Muhtorov is certainly the prime - and most widely-covered - example. But since ratcheting ties with Uzbekistan, the US government has arrested one and put the hit out on three others for being anti-Karimov. This is not enough to make a pattern, I admit. But it is absolutely frightening to think that as part of the NDN bargain , the US has decided to begin rolling up on anti-Karimov individuals.
Who is Muhtorov likely to know? Other dissident Uzbeks, to be sure. Any implication by him suddenly cracks into the entire Uzbek opposition in exile and links them to a terrorist group. Any communication, exchange of money, or organization with Muhtorov will be considered liaising with a terrorist in the eyes of the United States if Muhtorov is found guilty. These arrests are worth being followed skeptically. The US counter-terrorism establishment could be given carte-blanche to destroy or at least de-legitamize an opposition movement against a man and an apparatus that "...is one of the most horrific rights abusers on the planet.
Here's what what's wrong with Gazistan's theory:
1. Come now, these arrests were made not because these people are "anti-Karimov" or because they had "Islamic fashions" or "perused the Internet" --good Lord, there are tons of people who fit those descriptions and tons of "anti-Karimov" dissidents roaming all over Europe, the US and the former Soviet Union. That's completely misleading as federal agents, even federal agents having to "do favours for the NDN" still have to make their case. They're in a climate where not only Kucera, but Glenn Greenwald, the Huffington Post, the Nation, Human Rights Watch and scores of others will howl, remember? (HRW hasn't commented on any of this, but then, they don't comment on things that occur like this outside their campaigns as they are layered in lawyers and program managers who weigh comments like this every which way before they let anyone talk. Given the climate created in the Soros-funded "community" now around these cases, it may only be a matter of checking your watch to see when the Watch will sing from the same hymnbook.)

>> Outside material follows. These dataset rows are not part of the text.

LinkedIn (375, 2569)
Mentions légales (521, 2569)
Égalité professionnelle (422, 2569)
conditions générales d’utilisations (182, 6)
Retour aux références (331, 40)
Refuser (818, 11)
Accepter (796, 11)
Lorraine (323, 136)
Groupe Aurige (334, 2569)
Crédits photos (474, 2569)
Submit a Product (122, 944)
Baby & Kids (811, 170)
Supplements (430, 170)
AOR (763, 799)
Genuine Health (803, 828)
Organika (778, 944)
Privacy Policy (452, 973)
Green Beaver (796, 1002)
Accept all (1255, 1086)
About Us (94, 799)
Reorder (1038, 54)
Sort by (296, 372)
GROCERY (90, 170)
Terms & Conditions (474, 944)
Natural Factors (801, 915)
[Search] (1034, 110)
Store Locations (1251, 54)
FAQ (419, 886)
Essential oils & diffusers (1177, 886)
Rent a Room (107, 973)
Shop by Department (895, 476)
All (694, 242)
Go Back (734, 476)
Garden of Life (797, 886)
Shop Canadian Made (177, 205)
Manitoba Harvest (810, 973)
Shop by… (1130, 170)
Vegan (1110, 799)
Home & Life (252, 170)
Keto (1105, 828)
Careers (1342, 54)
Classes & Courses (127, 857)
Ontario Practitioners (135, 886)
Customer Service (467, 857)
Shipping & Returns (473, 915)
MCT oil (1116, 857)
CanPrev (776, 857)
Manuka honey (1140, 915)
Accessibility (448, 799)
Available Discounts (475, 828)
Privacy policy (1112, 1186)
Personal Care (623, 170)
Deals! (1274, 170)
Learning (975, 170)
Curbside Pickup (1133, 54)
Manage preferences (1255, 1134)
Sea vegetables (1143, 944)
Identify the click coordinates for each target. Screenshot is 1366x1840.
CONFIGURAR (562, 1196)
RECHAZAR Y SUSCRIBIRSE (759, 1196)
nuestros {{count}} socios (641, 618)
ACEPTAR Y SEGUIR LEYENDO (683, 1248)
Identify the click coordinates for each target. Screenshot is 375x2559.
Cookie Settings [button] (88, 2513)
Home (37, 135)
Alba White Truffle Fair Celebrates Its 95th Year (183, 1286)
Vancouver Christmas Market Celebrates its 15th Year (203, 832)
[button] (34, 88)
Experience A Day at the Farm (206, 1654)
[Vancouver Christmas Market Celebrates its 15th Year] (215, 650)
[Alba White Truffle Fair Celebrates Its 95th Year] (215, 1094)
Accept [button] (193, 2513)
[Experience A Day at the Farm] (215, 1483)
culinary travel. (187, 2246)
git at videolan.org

2. The effort to lift the waiver in Congress began with the vote in the Senate Appropriations Committee in September -- it was essentially a done deal then, as no one would likely stall the entire foreign military aid bill just over Uzbekistan -- and it was indeed passed into law in December. Wouldn't the investigation of the men in Germany and Mukhtarev in the US have to have begun before December and even September? A case like that isn't whipped up in a week or a month. The connection between the evil NDN or the waiver isn't explicit. The NDN cooperation existed even before this waiver, which is largely symbolic with minimal aid in any event.
3. Mukhtarev doesn't hook up to any big or small group in Uzbekistan. He was in a reputable human rights group's chapter in Jizzak which was disbanded by the head office because both Mukhtarev and his predecessor wouldn't file financial reports, remember? He tried to join another farmers' group which was more extreme (in terms of overthrowing Karimov, although not known to have advocated terrorism), but not much has been heard from that group, you know?
4. Mukhtarev doesn't seem to hook up to any big or small group in exile, either. He wasn't vocal during his travels from Kyrgyzstan to the US, he isn't showing up at pickets against Gulnara Karimova or various other PMU actions abroad, for example, that I can see. What has he been doing all this time?
In short, while I believe all kinds of bad bargains are made for this highway and more are yet to come, we don't have sufficient evidence that these particular cases or dissidents in general have been "sold out".